Hey I was playing around with math a bit and I was wondering if it was possible to solve certain types of equations for ${\displaystyle x}$ by algebraic means (i.e. - no calculator graphing and finding points of intersection). Specifically, I was wondering about ones where ${\displaystyle x}$ might appear within a trig function and outside the trig function. Also, the same question applies for ones containing logarithms and exponentials. For example, would it be possible to solve the equation ${\displaystyle 5={\frac {e^{x}}{x^{2}+4}}}$ without a calculator? Thanks!!! — Trevor K. — 20:54, 6 May 2010 (UTC) —Preceding unsigned comment added by Yakeyglee (talk • contribs)

Generally, the answer is that there is no elementary analytical solution. An equation like the one you posted can probably be solved in terms of the Lambert W function, but to say that the solution to x = y*e^y is y = W(x) isn't really a genuine solution, since that's just the definition of the W function. The same goes for equations that include logarithms, and probably trigonometric functions (since they can generally be written in terms of complex exponentiation). Confusing Manifestation(Say hi!) 23:56, 6 May 2010 (UTC)

"The solution to ${\displaystyle x=ye^{y}}$ is ${\displaystyle y=W(x)}$" isn't any less of a genuine solution than "The solution to ${\displaystyle x=e^{y}}$ is ${\displaystyle y=\log x}$", since that's just the definition of the log function.

Anyway, the solution to the OP's particular example apparently cannot be expressed even with Lambert's W (it doesn't handle addition very well).

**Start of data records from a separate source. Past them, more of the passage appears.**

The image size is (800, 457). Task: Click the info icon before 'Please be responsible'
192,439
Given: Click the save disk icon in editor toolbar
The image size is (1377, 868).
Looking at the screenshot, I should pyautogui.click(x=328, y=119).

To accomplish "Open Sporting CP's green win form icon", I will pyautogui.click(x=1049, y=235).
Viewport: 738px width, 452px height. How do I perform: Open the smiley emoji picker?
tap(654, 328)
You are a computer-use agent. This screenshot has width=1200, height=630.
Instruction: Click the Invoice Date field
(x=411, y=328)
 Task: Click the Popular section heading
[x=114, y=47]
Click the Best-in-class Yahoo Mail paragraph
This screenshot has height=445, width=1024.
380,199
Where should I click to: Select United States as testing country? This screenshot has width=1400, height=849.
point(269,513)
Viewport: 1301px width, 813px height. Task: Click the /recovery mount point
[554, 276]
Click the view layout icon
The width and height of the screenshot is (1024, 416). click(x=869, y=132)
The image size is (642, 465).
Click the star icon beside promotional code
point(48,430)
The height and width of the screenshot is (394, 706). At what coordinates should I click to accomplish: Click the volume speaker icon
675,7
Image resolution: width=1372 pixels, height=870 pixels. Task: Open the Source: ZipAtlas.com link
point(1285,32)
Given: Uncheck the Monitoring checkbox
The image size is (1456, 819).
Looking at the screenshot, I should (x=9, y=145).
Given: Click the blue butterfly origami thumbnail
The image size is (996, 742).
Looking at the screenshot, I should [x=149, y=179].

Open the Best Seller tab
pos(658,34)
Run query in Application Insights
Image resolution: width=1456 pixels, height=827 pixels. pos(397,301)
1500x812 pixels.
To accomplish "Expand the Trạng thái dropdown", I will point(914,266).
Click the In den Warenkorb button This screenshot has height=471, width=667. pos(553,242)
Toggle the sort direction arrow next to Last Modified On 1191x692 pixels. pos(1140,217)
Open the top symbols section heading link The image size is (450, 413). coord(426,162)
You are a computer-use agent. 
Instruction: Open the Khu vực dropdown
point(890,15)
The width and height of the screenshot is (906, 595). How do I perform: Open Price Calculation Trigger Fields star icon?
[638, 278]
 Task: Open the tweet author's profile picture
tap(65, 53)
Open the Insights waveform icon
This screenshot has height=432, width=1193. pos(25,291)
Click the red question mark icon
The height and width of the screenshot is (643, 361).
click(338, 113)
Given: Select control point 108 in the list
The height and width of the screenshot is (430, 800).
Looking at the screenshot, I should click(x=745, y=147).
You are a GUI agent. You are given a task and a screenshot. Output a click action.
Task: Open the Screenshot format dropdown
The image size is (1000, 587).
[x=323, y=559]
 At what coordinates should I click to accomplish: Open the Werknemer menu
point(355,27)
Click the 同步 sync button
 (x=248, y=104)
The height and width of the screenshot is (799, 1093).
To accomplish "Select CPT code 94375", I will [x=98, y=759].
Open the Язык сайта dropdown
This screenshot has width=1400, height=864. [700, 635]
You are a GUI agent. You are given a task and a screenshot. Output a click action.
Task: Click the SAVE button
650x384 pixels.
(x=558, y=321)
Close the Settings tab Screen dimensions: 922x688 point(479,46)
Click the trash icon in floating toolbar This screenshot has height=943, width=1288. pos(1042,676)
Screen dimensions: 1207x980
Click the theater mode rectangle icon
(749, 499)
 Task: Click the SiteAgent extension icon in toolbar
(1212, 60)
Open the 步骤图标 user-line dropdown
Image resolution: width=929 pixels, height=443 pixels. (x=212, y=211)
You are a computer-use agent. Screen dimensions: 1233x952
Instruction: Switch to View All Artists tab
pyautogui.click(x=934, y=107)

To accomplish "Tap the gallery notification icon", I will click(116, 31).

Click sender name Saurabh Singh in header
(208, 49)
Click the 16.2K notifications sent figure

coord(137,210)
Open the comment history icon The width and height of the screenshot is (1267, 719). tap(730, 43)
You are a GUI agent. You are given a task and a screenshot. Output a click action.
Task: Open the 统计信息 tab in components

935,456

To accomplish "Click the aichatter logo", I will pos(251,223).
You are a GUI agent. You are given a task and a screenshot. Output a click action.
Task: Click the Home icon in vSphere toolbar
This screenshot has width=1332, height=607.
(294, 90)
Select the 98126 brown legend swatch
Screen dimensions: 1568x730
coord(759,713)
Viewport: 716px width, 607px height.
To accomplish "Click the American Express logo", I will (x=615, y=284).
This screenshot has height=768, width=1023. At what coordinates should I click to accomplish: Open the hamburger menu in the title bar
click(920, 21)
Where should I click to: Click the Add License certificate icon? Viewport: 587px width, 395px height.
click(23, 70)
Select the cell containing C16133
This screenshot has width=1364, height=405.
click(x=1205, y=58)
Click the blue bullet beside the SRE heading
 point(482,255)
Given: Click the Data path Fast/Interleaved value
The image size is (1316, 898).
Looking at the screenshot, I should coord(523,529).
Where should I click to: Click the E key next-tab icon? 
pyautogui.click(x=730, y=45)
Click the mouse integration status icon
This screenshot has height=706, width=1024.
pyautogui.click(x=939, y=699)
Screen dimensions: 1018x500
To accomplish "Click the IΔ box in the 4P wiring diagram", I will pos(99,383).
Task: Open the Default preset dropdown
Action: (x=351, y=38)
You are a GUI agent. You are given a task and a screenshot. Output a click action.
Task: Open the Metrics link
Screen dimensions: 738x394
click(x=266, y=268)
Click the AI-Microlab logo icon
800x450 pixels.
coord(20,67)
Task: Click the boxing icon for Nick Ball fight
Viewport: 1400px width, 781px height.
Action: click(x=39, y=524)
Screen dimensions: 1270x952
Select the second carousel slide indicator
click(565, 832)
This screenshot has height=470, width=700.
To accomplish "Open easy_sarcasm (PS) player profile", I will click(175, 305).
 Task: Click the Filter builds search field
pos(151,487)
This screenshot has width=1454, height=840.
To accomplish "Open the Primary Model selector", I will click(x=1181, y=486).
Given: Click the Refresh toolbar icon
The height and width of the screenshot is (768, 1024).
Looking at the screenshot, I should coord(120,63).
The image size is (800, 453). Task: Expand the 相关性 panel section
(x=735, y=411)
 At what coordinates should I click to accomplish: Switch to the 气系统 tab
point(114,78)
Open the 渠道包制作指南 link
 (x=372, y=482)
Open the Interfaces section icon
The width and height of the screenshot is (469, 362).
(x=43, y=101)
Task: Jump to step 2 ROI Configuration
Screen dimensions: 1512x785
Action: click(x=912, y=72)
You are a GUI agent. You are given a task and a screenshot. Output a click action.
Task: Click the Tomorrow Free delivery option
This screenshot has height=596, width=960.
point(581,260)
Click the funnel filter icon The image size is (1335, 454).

This goes for trigonometric functions too, as their reduction to exponentiation requires addition.

The OP should note that there are root-finding algorithms significantly more sophisticated than "calculator graphing", which can even be done by hand with some work. -- Meni Rosenfeld (talk) 05:40, 7 May 2010 (UTC)

No, you cannot do it algebraically, and I don't think you can do it by hand either, but you can expand the exponential (or the trig functions) into a polynomial of degree, say, 19. Download the J (programming language) and type |.{:>p.(^-20 0 5&p.)t.i.20 and get the real root 4.96444. There are also nonreal complex roots such as 0.0465684+2.02331i. Check that 4.96444 is a solution to the original equation by typing (^%4 0 1&p.)4.96444 and get the result 5, which is what you wanted. Bo Jacoby (talk) 16:00, 7 May 2010 (UTC).